Third-largest US church grapples with gay issue

Methodist clergy in Pacific Northwest acquit a lesbian minister, despite church's policy against homosexuality.

The verdict this weekend in the trial of a Methodist minister shows that even a church that holds homosexual practice "incompatible with Christian teachings" is being buffeted by a changing culture.

The Rev. Karen Dammann, of Ellensburg, Wash. was acquitted by a jury of 13 clergy in the United Methodist Church (UMC) of violating church law by living in a homosexual relationship.

The UMC, the third-largest Christian church in the United States after Roman Catholics and Southern Baptists, has been embroiled in debate on the issue for three decades. At its last general conference in 2000, however, two-thirds of the delegates voted against any change in policy, rejecting both ordination of gay clergy and blessing of same-sex unions. The trial outcome is likely to stir tumult leading up to the next conference, in late April, which most had expected would hew to the status quo.

The action by her peers in the Pacific Northwest stunned church conservatives, even though many in the more liberal region are known to be at odds with the policy, which they say fails to embrace all members in the body of Christ.

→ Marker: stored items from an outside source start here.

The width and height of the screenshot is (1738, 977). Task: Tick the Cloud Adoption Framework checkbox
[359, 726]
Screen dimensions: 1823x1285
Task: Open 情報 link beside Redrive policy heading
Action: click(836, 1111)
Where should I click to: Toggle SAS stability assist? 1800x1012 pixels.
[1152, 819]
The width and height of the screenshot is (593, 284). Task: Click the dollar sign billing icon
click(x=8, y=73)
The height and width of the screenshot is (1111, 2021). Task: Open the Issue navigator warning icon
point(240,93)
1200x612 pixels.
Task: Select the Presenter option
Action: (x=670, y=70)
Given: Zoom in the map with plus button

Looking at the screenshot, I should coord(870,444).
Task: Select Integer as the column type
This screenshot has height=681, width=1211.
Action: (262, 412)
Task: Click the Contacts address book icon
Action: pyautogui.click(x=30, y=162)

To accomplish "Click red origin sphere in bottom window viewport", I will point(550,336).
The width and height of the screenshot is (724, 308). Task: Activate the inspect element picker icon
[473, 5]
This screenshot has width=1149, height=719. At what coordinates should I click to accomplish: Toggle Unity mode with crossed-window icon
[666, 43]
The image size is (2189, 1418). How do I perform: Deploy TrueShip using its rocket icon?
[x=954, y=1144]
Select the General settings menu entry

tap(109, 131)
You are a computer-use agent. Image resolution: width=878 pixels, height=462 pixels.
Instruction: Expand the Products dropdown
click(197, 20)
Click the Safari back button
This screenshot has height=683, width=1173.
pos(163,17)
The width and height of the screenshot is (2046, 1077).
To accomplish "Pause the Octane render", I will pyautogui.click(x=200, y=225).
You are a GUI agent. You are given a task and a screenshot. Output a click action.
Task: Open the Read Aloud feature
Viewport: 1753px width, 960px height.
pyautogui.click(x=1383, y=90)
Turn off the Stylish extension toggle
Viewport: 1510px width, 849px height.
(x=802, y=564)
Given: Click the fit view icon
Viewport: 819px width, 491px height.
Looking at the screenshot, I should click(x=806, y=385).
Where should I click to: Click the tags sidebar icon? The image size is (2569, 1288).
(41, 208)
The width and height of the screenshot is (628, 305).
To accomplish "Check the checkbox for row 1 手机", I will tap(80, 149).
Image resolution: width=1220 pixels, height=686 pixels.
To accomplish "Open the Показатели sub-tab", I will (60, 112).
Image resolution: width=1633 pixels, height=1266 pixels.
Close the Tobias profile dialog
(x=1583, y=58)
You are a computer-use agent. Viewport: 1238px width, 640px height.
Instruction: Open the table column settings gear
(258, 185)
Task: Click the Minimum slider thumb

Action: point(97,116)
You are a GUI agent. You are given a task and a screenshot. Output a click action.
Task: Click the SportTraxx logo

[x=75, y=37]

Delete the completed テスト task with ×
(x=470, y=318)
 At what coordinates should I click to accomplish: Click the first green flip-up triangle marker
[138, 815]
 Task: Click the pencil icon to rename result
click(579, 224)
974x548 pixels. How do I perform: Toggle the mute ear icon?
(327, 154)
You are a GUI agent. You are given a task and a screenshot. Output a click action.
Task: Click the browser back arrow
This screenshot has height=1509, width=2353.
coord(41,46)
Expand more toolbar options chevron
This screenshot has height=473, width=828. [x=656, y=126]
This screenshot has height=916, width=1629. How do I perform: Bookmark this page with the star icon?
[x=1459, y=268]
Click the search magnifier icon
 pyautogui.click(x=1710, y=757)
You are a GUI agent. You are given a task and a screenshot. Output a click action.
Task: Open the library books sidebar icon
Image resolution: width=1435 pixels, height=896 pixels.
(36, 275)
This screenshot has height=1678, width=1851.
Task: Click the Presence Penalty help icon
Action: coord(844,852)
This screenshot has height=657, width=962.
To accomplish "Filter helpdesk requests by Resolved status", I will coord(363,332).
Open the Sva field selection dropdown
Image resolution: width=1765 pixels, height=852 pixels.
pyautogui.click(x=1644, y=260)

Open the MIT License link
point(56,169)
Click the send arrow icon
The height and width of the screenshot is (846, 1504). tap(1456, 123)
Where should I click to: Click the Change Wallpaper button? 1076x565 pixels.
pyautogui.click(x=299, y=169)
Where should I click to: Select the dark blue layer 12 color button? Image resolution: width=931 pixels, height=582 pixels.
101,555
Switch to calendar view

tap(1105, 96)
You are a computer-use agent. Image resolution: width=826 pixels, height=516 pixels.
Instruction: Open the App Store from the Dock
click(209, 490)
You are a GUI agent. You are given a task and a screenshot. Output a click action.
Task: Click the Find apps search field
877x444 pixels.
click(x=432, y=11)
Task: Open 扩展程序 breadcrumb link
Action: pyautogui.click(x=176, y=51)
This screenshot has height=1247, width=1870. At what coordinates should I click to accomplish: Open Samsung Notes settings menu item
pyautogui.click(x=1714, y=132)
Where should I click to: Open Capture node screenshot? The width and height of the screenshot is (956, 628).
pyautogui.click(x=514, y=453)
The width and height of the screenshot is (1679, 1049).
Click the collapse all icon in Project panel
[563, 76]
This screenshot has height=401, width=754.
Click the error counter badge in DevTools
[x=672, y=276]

"I'm totally shocked, and Methodists across the country will be deeply disturbed," says the Rev. James Heidinger, president of Good News, a church renewal ministry concerned with biblical authority. "Karen is clearly violating the standard of the church, and we thought this was simply giving her due process." The Methodist Book of Discipline says that "self-avowed, practicing homosexuals" are not to be ordained as ministers.

But the defense argued that it was not cut and dried, and that the church's social principles also strongly backed inclusiveness and civil rights for homosexuals, according to the Associated Press.

"We're thankful the jury was able to listen to the whole story," says the Rev. Troy Plummer, of Reconciling Ministries Network, a group seeking full inclusion of gays and lesbians in the church. "People try to make this about sex, but it's about a complete person called by God to ministry, and the church has said she has the gifts and graces for the job."

The pastor initiated the church action herself by writing to her bishop in 2001 to acknowledge the relationship, in effect challenging a "don't ask, don't tell" situation. She and her partner have a son, and Ms. Dammann has said it was important for her to be truthful. Now that she is acquitted, the church cannot appeal.

But this is not the only test challenging the Methodists. The Rev. Karen Oliveto, a pastor in San Francisco, recently performed what she called the first legal gay marriage in the church, when she held a ceremony for a gay couple who had gotten a license and civil marriage at city hall. A complaint has been filed against the pastor and it's expected that will also go to trial. Church law says "ceremonies that celebrate homosexual unions shall not be conducted by our ministers and shall not be conducted in our churches."

This won't be the first time the UMC has sought to discipline such action. Jimmy Creech, a Methodist pastor for 29 years, was defrocked in 1999 after celebrating a gay union for a couple in North Carolina.

He began doing so, Mr. Creech said in a recent interview in Boston, "because of my understanding of what a pastor is. I feel a responsibility to help people overcome barriers ... to be able to feel loved by God, to be able to love oneself and another."

After a church member shared his anguish over the mixed messages of God's unconditional love and condemnation of homosexuals, "I began to understand what kind of violence was being done to people within the church," he says. "I grew up in the South and knew how the Bible could be misused to justify racism [and] make second-class citizens of women, how social customs could be declared God's will."

He says he undertook deep study of the Bible, church history, ethics, and writings about sexual orientation, after which he became committed to change. Creech is now a leader of Soulfource, an ecumenical group advocating full acceptance within churches. He worries that Saturday's verdict could lead to a backlash and some form of retaliation at the April conference.

Mr. Heidinger says he felt the church's standard was "clear and compassionate" and would be retained. But "what happens in the culture has impacted the church," he adds. "The jury was unwilling to rule according to church law, and it was the polity of the church that was put on trial, not Karen Dammann," he adds. "It's important for folks to step back and realize this is the position of the worldwide Christian church - Roman Catholic, Eastern Orthodox, the global Anglican Communion...."

Anglicans have been split over the Episcopal Church's approval of a gay bishop. This weekend a convention of the Episcopal church in Massachusetts voted in favor of the state court's ruling that homosexuals have a constitutional right to civil marriage.